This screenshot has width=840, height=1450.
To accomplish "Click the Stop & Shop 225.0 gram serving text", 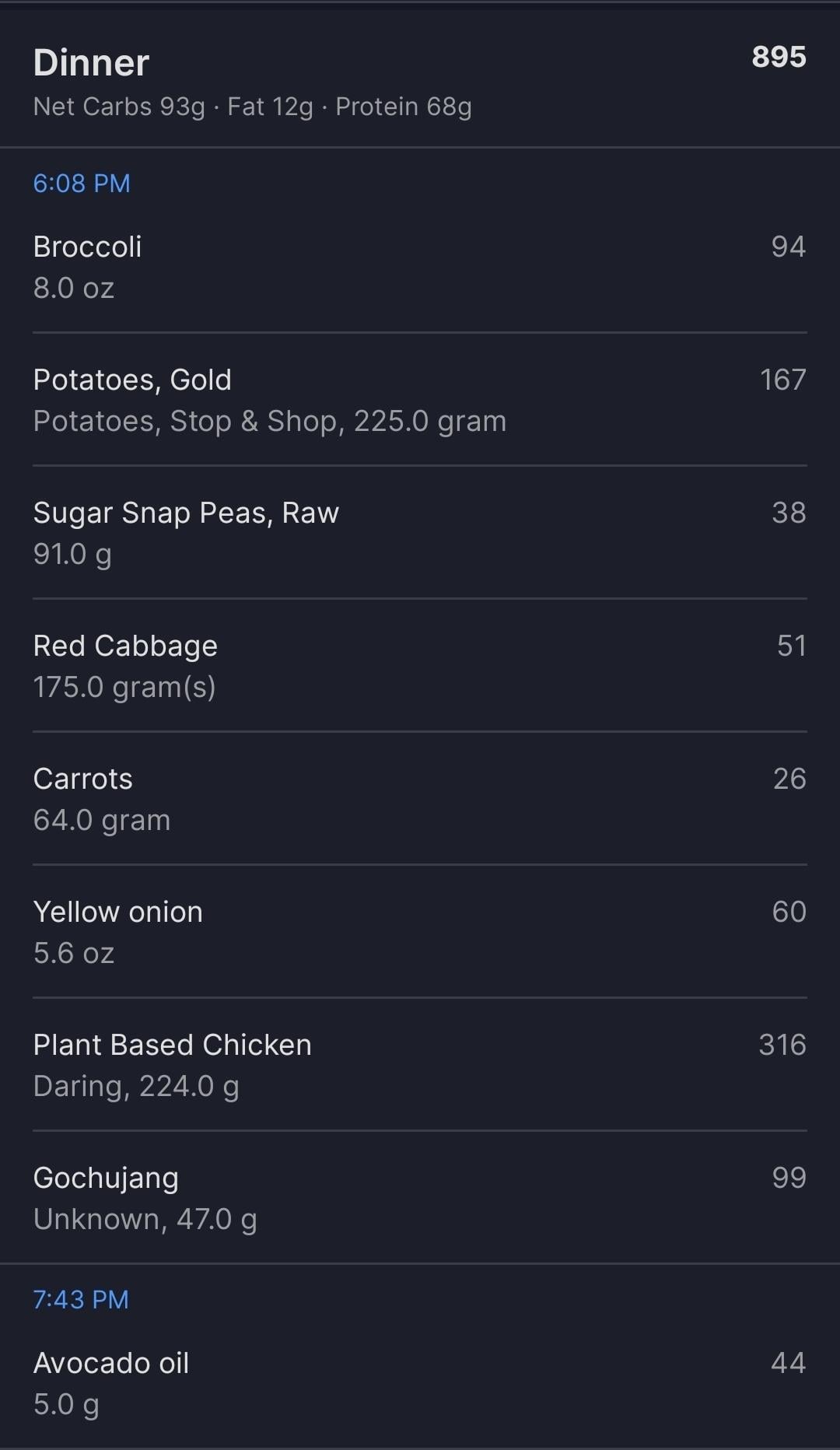I will click(x=270, y=422).
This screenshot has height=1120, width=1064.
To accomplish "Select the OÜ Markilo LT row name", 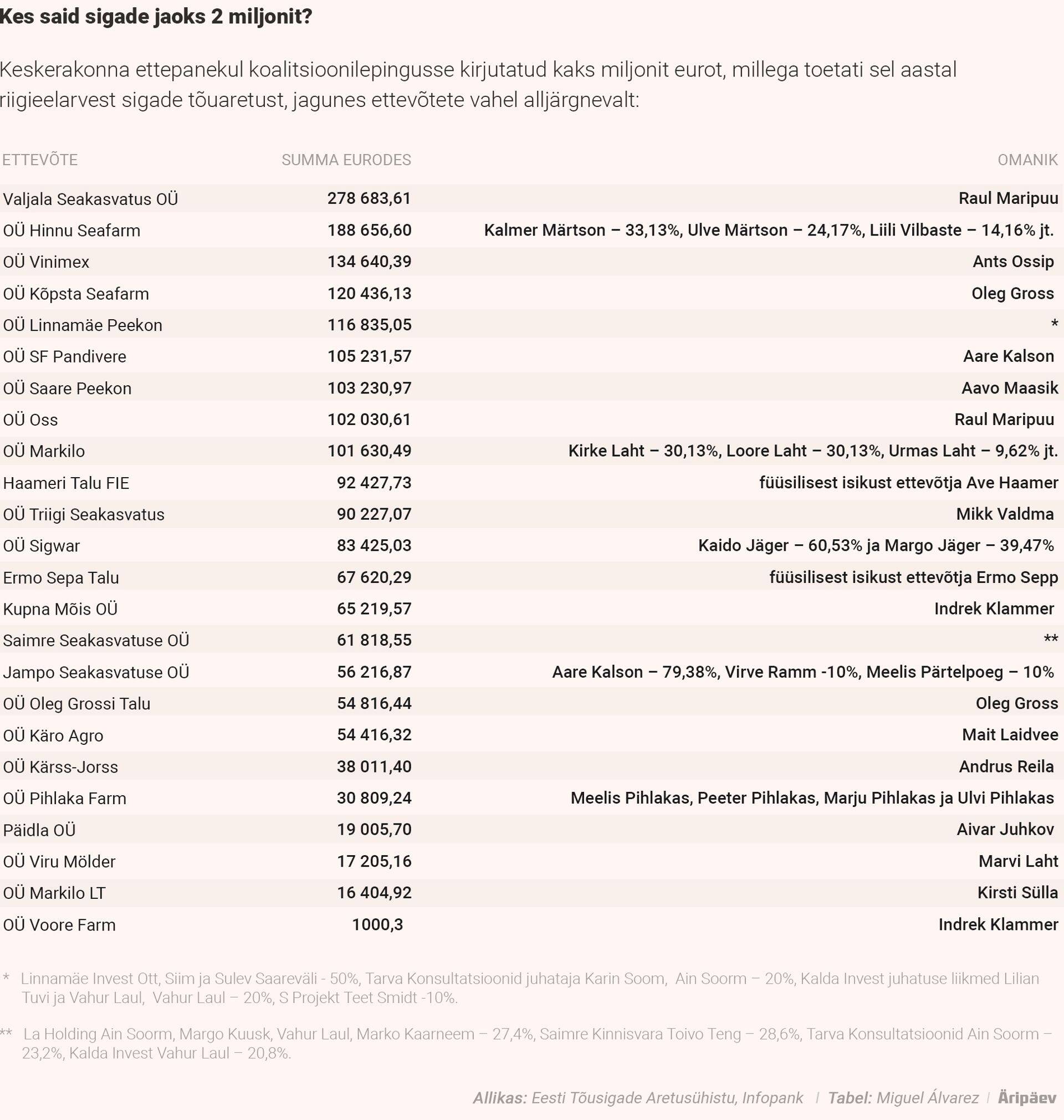I will pyautogui.click(x=54, y=893).
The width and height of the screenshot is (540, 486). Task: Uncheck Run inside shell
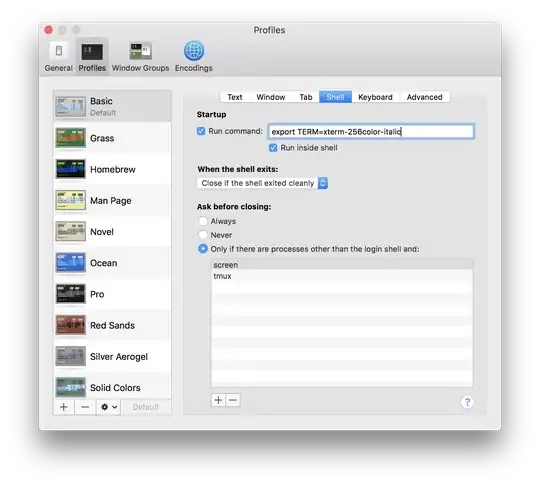coord(273,148)

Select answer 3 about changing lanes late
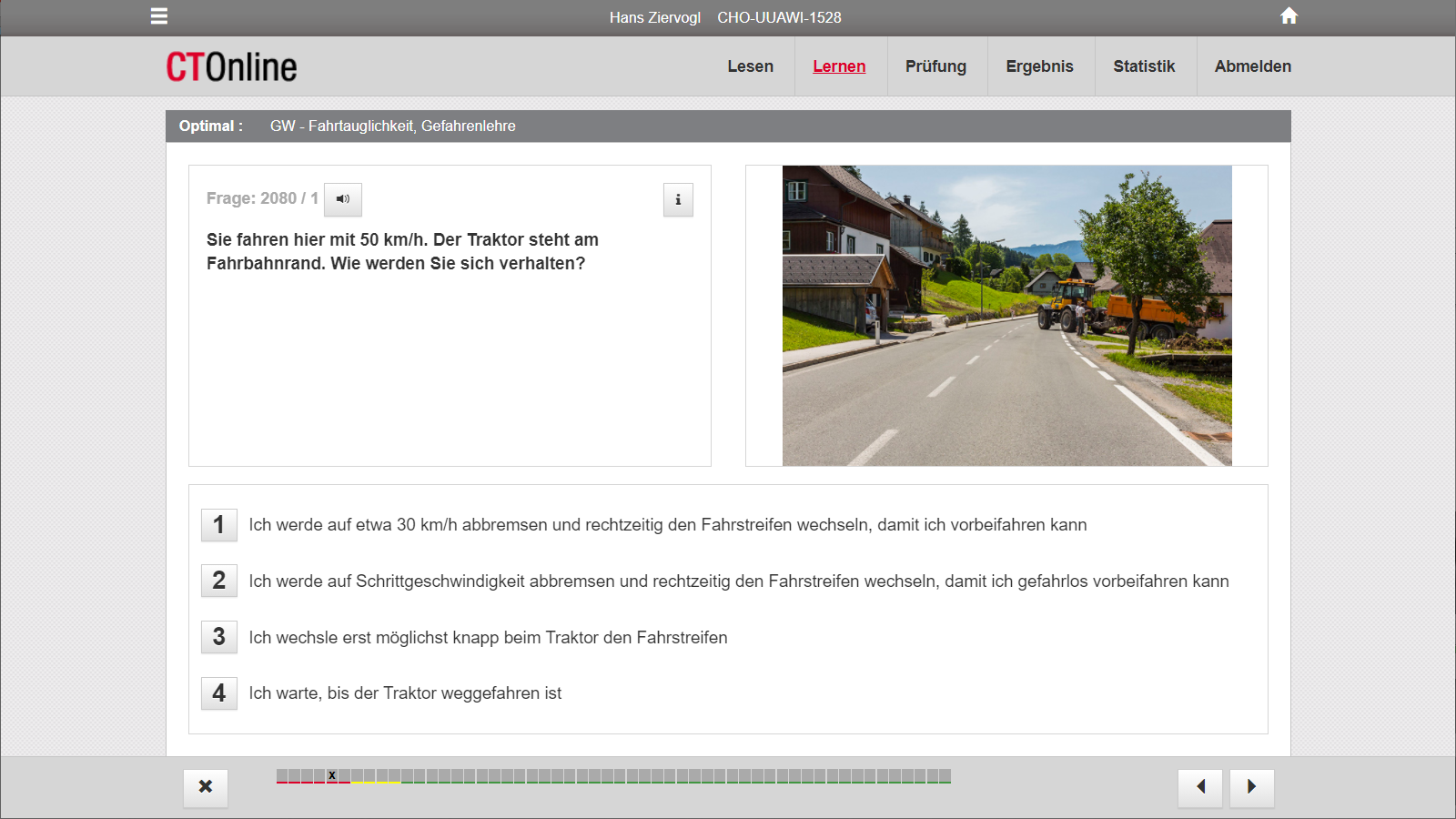(x=219, y=637)
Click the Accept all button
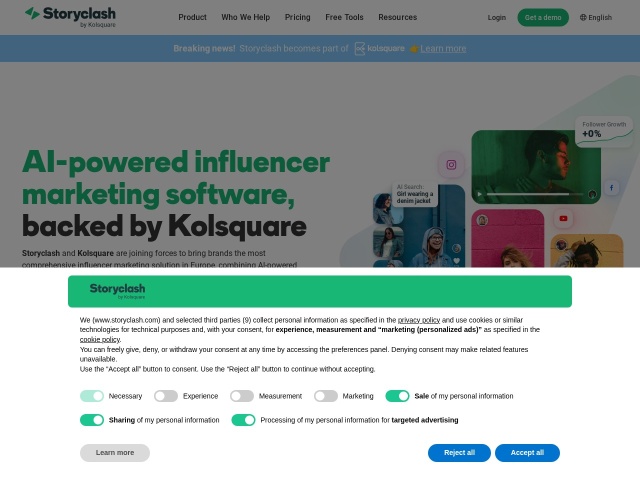 tap(527, 453)
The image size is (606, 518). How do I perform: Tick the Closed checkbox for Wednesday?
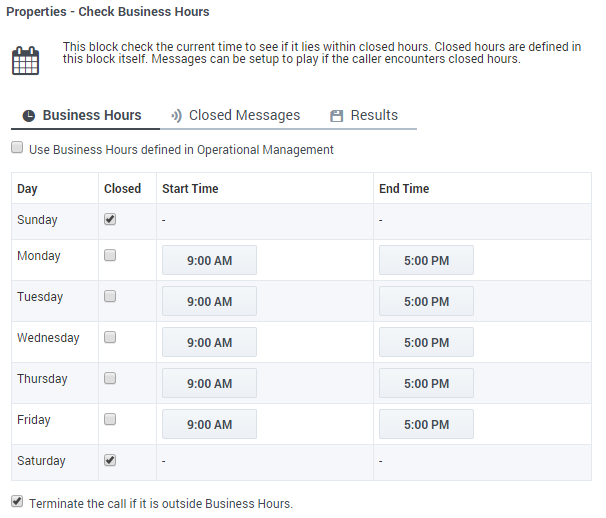(110, 338)
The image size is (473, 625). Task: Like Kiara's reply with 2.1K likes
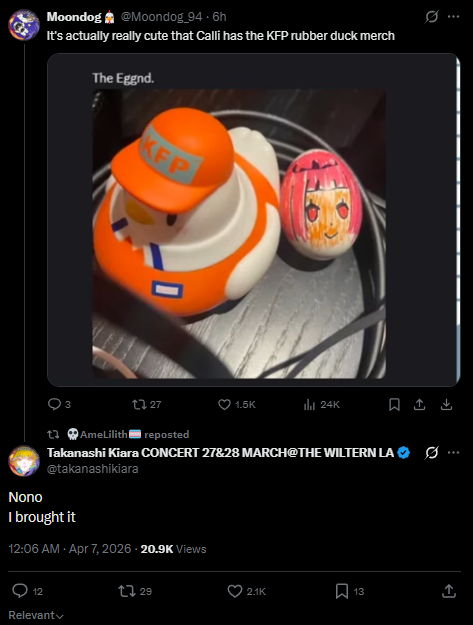tap(235, 591)
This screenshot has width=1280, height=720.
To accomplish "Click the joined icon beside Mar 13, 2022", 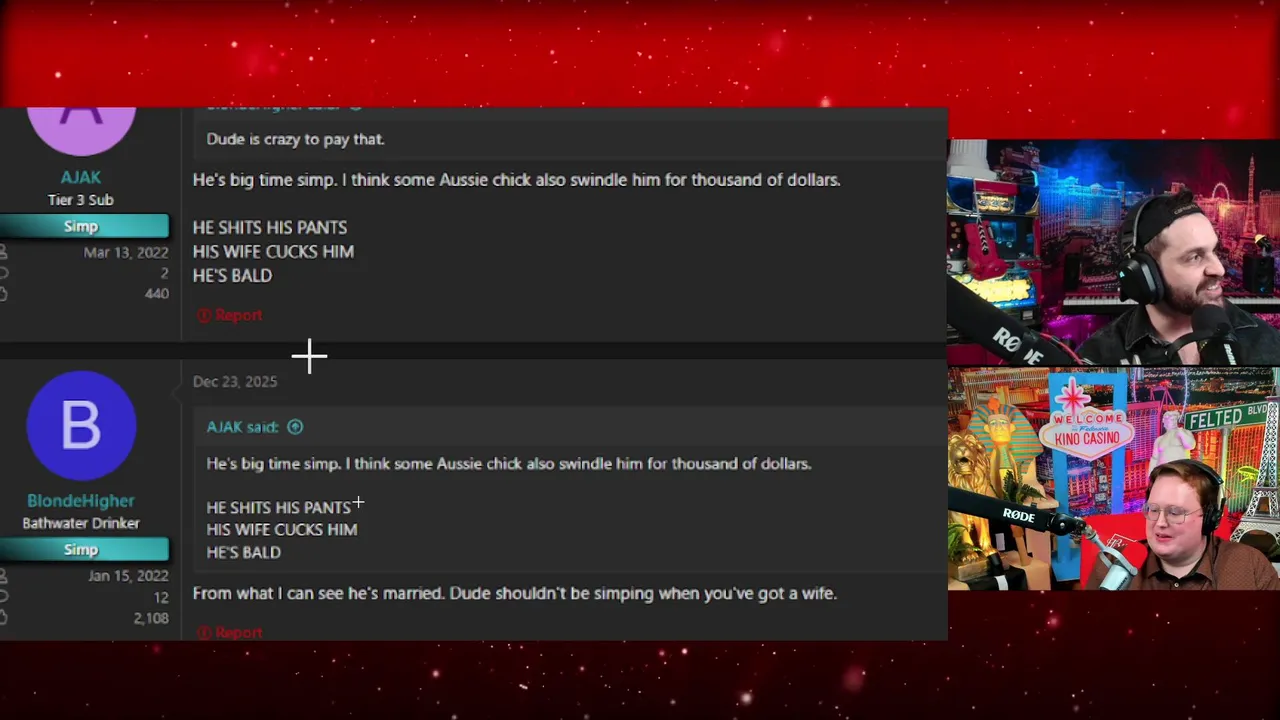I will (x=3, y=253).
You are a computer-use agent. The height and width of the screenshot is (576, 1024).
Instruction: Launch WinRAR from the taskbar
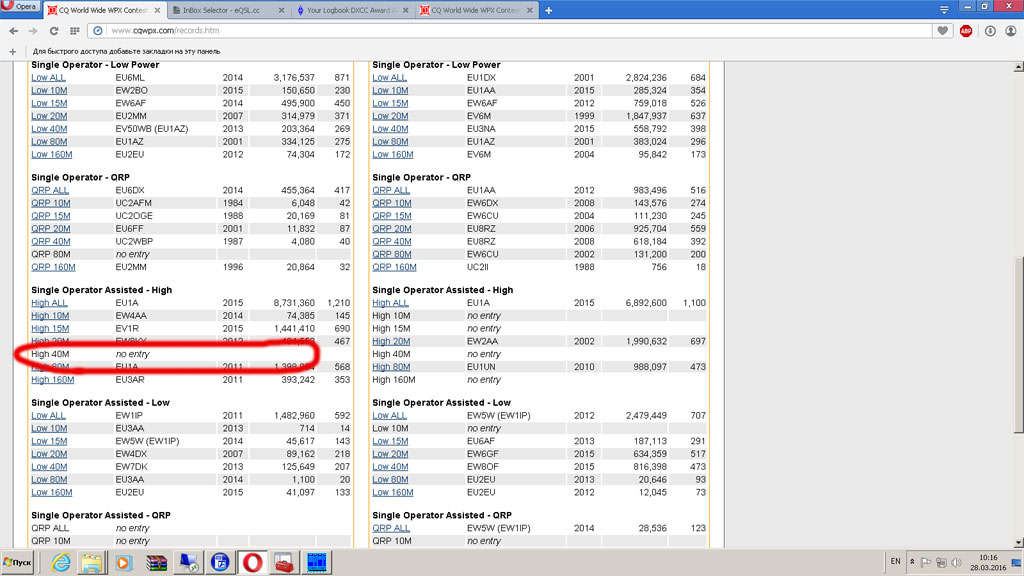click(156, 562)
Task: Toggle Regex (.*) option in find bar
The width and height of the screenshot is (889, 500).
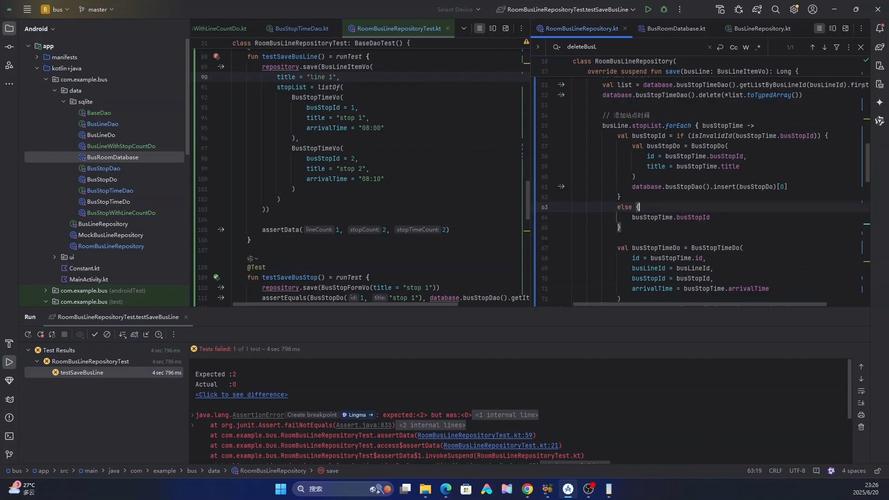Action: click(x=759, y=47)
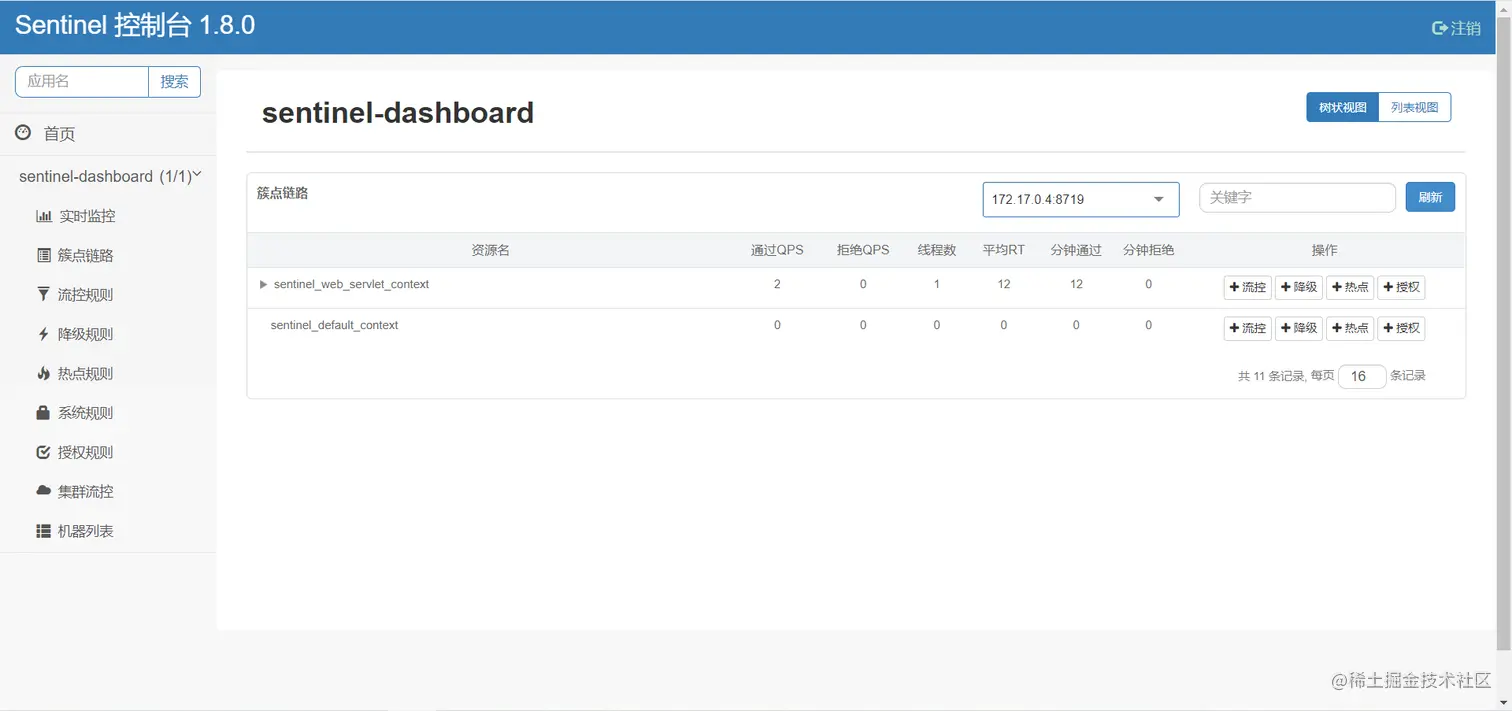Switch to 列表视图 list view
The image size is (1512, 711).
[x=1414, y=107]
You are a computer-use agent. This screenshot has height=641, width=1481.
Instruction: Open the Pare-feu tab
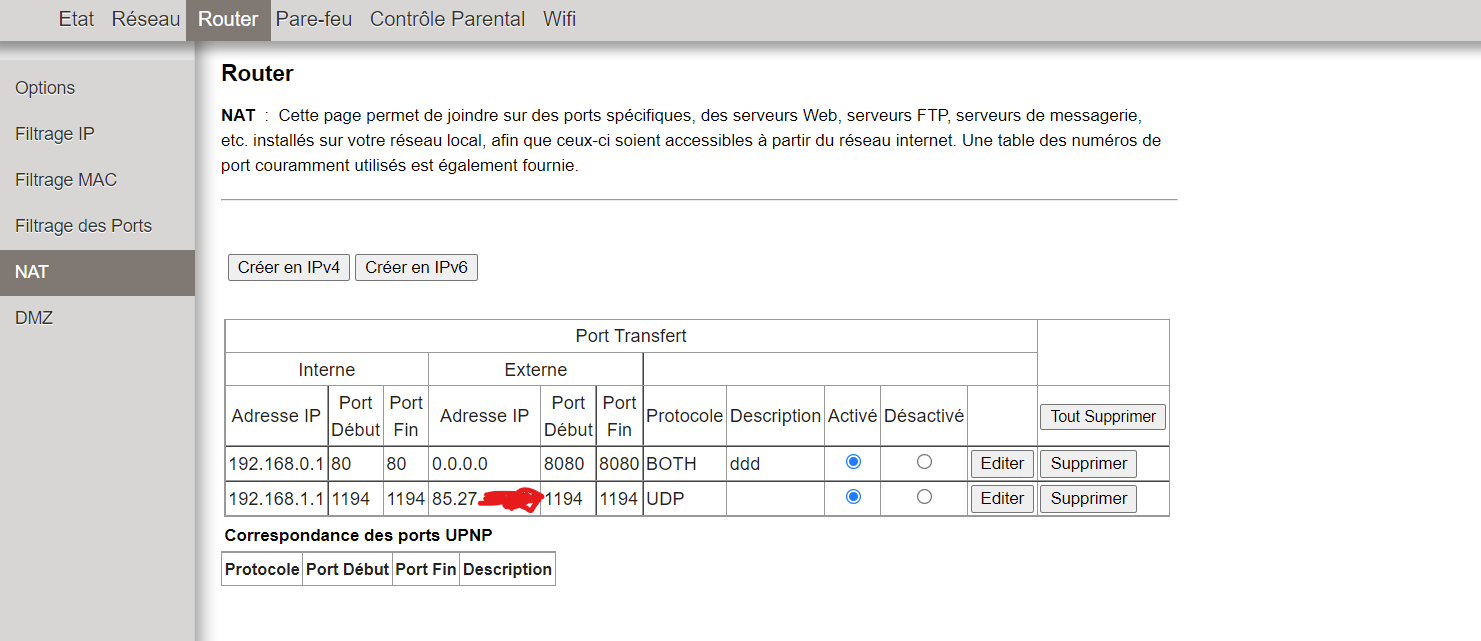coord(314,19)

■ Problem statement ■
Filter the records above down to the lines that hold the string "computer".

■ Output for this task ■
You are a computer-use agent. The height and width of the screenshot is (576, 1024).
You are a computer-use agent. This screenshot has height=641, width=1481.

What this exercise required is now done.